Hoy les compartiré una receta muy sencilla de lo que fue mi almuerzo. Preparé unas croquetas de atún acompañadas de papas mayo, una ensalada muy tradicional en Chile y que, para mí, siempre sabe un poco a casa.


Las croquetas rindieron diez unidades.


Croquetas de atún con papas mayo


CROQUETAS DE ATÚN


Ingredientes:

  • 2 latas de atún al agua (150 g cada una)

  • 1 cebolla mediana

  • 1/2 pimentón rojo

  • 2 ramas de albahaca fresca

  • 4 huevos

  • 2 cucharadas de harina

  • 6 cucharadas de avena

  • Aceite de oliva

  • Sal y pimienta


Preparación:

Picar la cebolla, el pimentón y la albahaca.

Mezclar todos los ingredientes en un bowl hasta obtener una masa homogénea. Dejar reposar la mezcla unos 15 minutos (o más, si la vida —o un cortometraje— se interpone).

Antes de formar las croquetas, comprobar la consistencia: debe poder moldearse sin desarmarse. Si queda muy líquida, añadir un huevo extra o un poco más de avena.

Formar las croquetas con las manos y cocinarlas en una sartén con un poco de aceite de oliva, a fuego medio, hasta que estén doradas por ambos lados.


Las papas mayo fueron incluso más fáciles.
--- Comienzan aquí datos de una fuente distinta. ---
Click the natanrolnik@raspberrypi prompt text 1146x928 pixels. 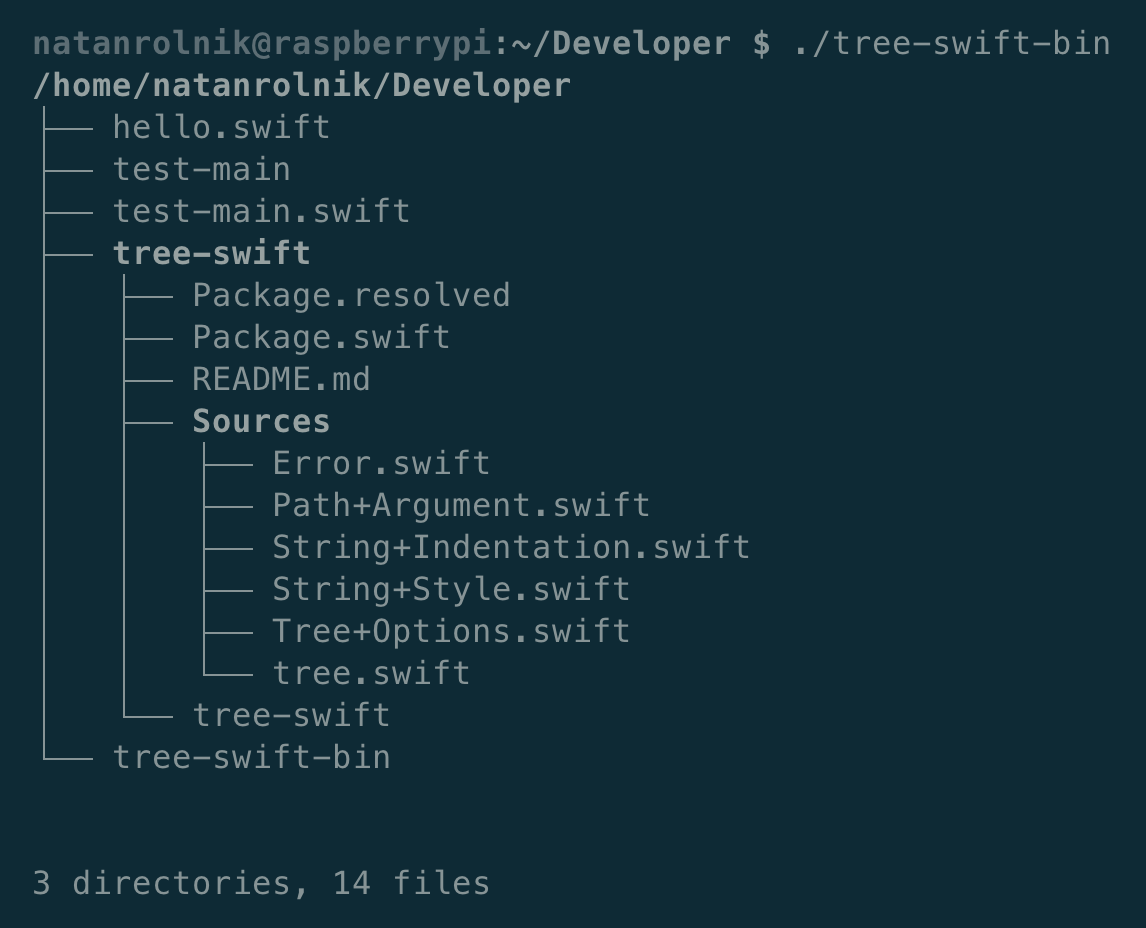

Aunque las papas son originarias de Latinoamérica, aquí en Suiza cultivan variedades locales realmente muy buenas. Para esta ensalada utilicé unas pequeñas, ideales para cocer enteras.



PAPAS MAYO


Ingredientes:

  • Papas pequeñas (cantidad a gusto)

  • 3 cucharadas de mayonesa (ajustable)

  • Jugo de 1/2 limón

  • Un chorrito de aceite de oliva

  • Cilantro fresco

  • Sal y pimienta


Preparación:

Cocer las papas durante unos 20 minutos, hasta que estén tiernas. Escurrir el agua y dejarlas terminar de cocinarse con su propio vapor.

Enfriar con agua fría y pelar con facilidad.

Cortar en cubos medianos y mezclar con cilantro fresco, mayonesa, jugo de limón, aceite de oliva, sal y pimienta.

Listo.

Quedan para chuparse los dedos.



Y un detalle importante: esta vez no piqué la cebolla ni el pimentón demasiado pequeños. Estaba cocinando rápido y, curiosamente, me gustó más así. La albahaca terminó dándole un toque fresco que no suelo encontrar en otras recetas de croquetas.


PAPAS CROQUETAS DE ATÚN Y UNA BALLENA


Béla Tarr

Esto de cocinar atún me hizo recordar de una película de Béla Tarr, a quien tuve la oportunidad de conocer hace algunos años durante la presentación de Las armonías de Werckmeister en la Filmoteca de Catalunya.

Las Armonías de Werckmeister

En realidad no recordé un pez, sino una ballena.

En la película, una enorme ballena muerta llega a un pequeño pueblo mientras la tensión social comienza a crecer hasta transformarse en una revolución silenciosa. En aquella época, para la mayoría de las personas, ver una ballena era algo extraordinario. Su presencia tiene algo de milagro, de monstruo y de presagio al mismo tiempo.

La película comienza con una de las escenas más hermosas que conozco.

Están cerrando un bar. Los clientes, completamente borrachos, siguen allí sin demasiadas ganas de marcharse. Entonces el protagonista, un joven soñador, convierte el lugar en un pequeño sistema solar. Les pide que se muevan en círculos y, utilizando sus propios cuerpos, explica el movimiento de los planetas y un eclipse.

Siempre me ha parecido una escena extraordinaria.


Escena de borrachos

Consigue explicar uno de los movimientos más complejos y abstractos del universo utilizando únicamente un grupo de hombres borrachos dentro de un bar. El cine tiene esa capacidad maravillosa de volver visible aquello que, de otra forma, resultaría difícil de imaginar.

La mesa siempre ha sido una buena excusa para desarrollar conversaciones profundas. Si Béla Tarr utiliza una escena de borrachos para hablar del movimiento de los astros, no resulta extraño que Platón eligiera un banquete para escribir uno de los diálogos más importantes de la historia de la filosofía.

En El banquete, siete discursos intentan responder una misma pregunta: ¿qué es el amor? Más de dos mil años después seguimos haciendo algo parecido. Nos reunimos alrededor de una mesa para hablar de la vida, del cine, de nuestros miedos, de política o de aquello que todavía no comprendemos.


Quizás por eso me gusta cocinar para otras personas.


Porque, al final, la comida nunca ha sido solo comida.